Could you reproduce, from the records below, everything from the line with "Task: Click Add New website tile" down to the line with "Given: Maximize the VNC Viewer window", keeping both of those lines and changing nothing?

- Records for the exercise:
Segment Open
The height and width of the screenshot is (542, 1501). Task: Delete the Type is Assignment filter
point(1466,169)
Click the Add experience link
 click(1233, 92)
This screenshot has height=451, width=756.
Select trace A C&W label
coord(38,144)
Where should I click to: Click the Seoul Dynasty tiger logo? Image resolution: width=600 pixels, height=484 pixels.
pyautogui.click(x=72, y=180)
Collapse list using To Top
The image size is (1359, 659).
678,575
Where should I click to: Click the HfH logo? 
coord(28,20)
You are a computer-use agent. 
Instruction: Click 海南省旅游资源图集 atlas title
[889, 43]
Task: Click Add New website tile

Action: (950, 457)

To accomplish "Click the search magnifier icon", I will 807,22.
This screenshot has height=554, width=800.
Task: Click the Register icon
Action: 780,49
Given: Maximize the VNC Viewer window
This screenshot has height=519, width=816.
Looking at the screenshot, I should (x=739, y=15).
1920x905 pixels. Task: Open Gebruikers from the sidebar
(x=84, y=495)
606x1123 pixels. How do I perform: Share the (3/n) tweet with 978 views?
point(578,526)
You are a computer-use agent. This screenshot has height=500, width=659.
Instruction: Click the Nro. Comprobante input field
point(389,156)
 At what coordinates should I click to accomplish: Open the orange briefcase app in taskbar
Segment Closed
- Result of this exercise:
Task: Click Add New website tile

Action: (950, 457)

To accomplish "Click the search magnifier icon", I will 807,22.
This screenshot has height=554, width=800.
Task: Click the Register icon
Action: 780,49
Given: Maximize the VNC Viewer window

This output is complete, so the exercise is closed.